[WHAT TO DO]: Only lines containing the word "computer" belong in the answer; copy each one from the records.

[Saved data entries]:
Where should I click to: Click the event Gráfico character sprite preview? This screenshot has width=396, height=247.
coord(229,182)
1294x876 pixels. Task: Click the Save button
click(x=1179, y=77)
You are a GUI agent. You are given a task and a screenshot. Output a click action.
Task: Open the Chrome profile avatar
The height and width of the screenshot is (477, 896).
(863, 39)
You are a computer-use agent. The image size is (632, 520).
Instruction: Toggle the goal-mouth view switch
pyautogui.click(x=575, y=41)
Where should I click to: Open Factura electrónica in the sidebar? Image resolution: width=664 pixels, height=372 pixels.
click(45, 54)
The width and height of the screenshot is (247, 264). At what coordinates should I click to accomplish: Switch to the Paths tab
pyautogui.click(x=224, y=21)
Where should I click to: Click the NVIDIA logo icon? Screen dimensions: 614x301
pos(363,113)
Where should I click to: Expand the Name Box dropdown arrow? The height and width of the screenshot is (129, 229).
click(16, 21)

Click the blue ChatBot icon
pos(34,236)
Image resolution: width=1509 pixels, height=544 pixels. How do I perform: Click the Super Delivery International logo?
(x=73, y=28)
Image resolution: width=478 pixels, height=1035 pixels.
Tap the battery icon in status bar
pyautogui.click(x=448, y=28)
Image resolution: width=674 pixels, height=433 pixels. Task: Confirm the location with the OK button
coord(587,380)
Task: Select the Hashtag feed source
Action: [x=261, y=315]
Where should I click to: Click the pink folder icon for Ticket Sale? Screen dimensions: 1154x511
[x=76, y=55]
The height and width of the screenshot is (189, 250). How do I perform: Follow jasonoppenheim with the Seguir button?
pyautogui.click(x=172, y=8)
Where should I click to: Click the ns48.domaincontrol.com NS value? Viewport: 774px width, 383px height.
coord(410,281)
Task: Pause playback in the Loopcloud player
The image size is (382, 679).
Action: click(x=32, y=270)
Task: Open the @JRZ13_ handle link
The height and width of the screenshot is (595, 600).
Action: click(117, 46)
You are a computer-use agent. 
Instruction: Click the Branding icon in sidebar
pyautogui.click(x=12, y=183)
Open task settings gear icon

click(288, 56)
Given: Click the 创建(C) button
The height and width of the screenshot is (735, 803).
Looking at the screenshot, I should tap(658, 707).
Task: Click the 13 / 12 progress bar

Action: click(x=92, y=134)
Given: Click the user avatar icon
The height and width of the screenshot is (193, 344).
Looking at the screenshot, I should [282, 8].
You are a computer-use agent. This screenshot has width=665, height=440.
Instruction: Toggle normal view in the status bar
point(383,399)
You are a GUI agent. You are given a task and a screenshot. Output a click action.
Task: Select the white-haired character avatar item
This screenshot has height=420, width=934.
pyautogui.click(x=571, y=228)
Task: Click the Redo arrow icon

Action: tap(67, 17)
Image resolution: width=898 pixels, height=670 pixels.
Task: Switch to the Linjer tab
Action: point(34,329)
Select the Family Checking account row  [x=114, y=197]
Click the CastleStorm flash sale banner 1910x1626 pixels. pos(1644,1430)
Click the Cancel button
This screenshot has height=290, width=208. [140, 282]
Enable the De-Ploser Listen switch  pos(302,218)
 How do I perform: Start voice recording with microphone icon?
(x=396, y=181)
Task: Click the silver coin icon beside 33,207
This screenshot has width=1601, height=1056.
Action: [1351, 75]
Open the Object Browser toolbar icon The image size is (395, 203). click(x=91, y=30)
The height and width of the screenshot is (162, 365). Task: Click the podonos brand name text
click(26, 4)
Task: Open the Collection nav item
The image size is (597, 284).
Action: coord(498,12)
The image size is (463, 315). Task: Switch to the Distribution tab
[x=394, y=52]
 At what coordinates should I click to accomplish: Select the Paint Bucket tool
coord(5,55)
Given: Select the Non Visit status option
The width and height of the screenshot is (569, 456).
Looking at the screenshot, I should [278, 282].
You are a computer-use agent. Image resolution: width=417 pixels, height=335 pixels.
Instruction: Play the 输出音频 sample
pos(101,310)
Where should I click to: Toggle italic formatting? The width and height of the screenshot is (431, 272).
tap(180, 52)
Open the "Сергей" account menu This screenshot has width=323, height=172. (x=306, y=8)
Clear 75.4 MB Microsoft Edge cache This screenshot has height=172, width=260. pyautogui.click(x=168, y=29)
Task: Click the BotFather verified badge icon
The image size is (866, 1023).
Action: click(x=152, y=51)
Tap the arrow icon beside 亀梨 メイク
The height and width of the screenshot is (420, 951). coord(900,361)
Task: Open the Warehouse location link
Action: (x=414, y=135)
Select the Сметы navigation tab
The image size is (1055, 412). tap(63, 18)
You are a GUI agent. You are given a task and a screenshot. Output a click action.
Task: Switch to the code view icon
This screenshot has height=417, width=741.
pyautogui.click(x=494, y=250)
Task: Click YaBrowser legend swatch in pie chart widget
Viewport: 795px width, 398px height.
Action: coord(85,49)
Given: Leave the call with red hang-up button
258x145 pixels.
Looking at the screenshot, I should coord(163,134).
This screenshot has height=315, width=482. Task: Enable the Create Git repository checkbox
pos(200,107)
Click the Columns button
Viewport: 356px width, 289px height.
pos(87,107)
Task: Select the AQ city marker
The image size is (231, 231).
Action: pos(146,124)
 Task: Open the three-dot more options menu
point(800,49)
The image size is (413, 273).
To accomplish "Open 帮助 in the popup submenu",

[RESPONSE AREA]:
You are a computer-use agent. The image size is (632, 520).
You are a computer-use agent. 
You are a computer-use agent. This screenshot has width=665, height=440.
You are a computer-use agent. Image resolution: width=417 pixels, height=335 pixels.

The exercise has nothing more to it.